#### Task goal
Filter the entries for the string "computer". Copy each line that has it.

Pixel coordinate grounding data
--

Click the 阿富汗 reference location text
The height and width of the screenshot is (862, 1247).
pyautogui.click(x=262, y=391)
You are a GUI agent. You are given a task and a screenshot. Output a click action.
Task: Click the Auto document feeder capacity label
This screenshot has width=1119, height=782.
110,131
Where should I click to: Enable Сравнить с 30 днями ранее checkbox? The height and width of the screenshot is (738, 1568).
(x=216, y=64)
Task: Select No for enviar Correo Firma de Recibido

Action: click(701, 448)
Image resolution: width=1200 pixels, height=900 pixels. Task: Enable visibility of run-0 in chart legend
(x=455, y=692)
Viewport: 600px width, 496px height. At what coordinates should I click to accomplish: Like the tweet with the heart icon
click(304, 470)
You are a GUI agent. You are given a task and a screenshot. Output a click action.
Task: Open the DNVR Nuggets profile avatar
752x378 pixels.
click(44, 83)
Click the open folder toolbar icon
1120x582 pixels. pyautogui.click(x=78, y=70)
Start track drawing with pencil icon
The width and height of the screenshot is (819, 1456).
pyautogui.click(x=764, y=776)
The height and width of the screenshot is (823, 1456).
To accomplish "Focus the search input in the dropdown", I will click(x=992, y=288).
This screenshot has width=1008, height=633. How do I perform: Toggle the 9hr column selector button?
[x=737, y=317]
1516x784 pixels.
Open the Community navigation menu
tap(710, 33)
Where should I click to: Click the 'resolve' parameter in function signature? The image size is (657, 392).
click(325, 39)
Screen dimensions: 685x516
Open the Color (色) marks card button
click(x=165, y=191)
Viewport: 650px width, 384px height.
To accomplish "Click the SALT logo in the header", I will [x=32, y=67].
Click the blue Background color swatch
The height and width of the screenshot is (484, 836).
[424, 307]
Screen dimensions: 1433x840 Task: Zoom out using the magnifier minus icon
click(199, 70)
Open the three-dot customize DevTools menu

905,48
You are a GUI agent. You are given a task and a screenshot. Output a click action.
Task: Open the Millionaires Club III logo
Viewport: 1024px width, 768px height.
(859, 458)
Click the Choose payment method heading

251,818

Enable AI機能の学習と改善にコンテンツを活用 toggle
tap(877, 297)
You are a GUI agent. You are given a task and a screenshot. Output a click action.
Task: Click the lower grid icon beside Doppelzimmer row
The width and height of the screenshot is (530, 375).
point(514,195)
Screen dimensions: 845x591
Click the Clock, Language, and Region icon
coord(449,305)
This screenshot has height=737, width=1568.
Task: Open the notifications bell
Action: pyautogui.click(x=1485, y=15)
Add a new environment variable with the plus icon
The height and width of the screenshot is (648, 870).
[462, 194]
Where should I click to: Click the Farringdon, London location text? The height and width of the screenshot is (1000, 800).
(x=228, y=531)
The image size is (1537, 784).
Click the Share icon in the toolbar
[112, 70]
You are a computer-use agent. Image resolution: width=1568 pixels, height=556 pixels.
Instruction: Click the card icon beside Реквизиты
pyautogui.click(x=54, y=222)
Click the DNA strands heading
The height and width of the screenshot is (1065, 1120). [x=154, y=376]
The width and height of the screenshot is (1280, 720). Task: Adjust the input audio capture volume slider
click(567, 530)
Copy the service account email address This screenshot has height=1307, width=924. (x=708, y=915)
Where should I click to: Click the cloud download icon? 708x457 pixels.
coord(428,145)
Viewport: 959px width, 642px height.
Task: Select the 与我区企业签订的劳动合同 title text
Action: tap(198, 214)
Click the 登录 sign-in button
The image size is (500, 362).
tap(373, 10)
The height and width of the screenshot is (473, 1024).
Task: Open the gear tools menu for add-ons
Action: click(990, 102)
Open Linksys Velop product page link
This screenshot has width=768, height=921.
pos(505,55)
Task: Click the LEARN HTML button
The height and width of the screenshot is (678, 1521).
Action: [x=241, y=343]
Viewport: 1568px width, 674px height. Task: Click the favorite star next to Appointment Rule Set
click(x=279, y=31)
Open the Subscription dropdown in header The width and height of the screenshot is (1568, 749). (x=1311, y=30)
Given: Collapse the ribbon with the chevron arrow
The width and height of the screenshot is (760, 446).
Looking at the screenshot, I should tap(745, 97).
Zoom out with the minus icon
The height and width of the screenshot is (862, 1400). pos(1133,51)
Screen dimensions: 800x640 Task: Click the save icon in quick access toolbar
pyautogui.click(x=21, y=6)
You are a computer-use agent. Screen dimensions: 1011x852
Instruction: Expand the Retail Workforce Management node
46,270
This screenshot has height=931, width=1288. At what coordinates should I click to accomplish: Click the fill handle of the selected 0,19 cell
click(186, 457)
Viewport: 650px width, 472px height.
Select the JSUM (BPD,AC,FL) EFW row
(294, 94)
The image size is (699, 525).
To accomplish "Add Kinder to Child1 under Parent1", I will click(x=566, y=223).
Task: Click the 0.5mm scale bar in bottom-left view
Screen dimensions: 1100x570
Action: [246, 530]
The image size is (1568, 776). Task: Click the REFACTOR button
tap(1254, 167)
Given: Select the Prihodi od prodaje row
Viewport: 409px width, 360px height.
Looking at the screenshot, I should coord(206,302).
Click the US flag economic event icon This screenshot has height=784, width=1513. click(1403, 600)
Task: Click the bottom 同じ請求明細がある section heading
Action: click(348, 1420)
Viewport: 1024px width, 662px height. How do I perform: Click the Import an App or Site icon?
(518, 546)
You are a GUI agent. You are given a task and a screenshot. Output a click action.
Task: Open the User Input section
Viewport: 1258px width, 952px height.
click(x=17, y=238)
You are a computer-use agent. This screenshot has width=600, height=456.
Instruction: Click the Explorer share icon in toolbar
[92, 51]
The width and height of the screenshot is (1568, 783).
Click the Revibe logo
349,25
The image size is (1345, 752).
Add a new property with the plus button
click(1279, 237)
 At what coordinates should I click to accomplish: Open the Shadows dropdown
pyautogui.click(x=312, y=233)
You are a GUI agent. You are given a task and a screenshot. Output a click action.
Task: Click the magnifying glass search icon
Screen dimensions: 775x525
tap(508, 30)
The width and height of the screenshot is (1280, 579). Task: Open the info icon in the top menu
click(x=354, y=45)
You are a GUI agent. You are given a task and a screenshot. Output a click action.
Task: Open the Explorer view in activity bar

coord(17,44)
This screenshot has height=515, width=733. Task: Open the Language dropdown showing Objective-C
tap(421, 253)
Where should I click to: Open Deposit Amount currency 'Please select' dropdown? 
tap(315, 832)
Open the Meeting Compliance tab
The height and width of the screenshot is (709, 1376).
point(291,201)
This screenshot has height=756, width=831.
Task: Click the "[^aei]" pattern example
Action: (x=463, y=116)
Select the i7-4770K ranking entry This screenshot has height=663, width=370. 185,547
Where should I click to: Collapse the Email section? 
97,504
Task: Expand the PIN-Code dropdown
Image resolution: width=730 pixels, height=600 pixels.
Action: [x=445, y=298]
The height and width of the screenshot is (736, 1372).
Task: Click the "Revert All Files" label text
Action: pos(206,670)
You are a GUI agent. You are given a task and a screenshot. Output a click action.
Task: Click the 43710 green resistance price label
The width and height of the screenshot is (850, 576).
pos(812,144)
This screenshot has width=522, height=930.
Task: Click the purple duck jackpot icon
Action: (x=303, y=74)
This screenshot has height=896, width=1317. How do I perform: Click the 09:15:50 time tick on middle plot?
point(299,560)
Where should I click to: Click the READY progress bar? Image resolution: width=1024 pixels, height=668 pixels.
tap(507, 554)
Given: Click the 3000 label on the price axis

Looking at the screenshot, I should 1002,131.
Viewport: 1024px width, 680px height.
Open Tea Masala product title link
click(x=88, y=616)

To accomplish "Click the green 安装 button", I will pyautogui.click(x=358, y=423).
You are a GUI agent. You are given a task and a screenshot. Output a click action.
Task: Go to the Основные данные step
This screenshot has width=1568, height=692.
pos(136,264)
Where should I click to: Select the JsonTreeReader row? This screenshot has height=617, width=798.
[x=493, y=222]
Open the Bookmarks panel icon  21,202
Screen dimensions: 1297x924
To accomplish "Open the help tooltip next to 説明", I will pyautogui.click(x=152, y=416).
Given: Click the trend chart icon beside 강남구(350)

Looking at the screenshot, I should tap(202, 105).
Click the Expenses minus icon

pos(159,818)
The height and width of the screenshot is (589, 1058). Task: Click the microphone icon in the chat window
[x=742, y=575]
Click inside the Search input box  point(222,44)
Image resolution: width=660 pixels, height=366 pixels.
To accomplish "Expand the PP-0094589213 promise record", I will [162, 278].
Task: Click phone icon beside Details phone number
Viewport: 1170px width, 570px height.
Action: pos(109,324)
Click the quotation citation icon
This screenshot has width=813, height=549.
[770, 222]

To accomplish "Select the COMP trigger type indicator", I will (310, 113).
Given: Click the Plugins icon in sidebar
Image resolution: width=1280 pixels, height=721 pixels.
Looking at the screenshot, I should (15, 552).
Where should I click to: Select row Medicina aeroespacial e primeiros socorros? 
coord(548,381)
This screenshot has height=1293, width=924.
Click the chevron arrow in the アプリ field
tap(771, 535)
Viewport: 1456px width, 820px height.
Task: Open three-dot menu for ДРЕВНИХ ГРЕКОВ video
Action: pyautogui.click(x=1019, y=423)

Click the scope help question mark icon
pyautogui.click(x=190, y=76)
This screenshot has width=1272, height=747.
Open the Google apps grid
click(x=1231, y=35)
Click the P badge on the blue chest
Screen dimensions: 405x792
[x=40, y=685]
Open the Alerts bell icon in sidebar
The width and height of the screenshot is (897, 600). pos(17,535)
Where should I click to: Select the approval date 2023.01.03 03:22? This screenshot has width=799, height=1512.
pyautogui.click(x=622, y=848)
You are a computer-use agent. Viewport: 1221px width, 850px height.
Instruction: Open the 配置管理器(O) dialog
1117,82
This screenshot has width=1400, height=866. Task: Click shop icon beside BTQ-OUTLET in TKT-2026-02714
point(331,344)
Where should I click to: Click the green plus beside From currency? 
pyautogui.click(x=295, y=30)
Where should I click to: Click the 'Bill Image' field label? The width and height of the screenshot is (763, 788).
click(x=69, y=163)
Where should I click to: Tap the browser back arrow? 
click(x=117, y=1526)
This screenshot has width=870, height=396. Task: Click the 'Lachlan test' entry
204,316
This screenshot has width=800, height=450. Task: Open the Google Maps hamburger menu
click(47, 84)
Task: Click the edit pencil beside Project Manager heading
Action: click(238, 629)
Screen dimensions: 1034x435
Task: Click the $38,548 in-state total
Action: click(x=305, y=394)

--

#### Written reply
You are a computer-use agent. Image resolution: width=1568 pixels, height=556 pixels.
You are a computer-use agent. Screen dimensions: 1011x852
You are a computer-use agent. This screenshot has width=600, height=456.
You are a computer-use agent. Viewport: 1221px width, 850px height.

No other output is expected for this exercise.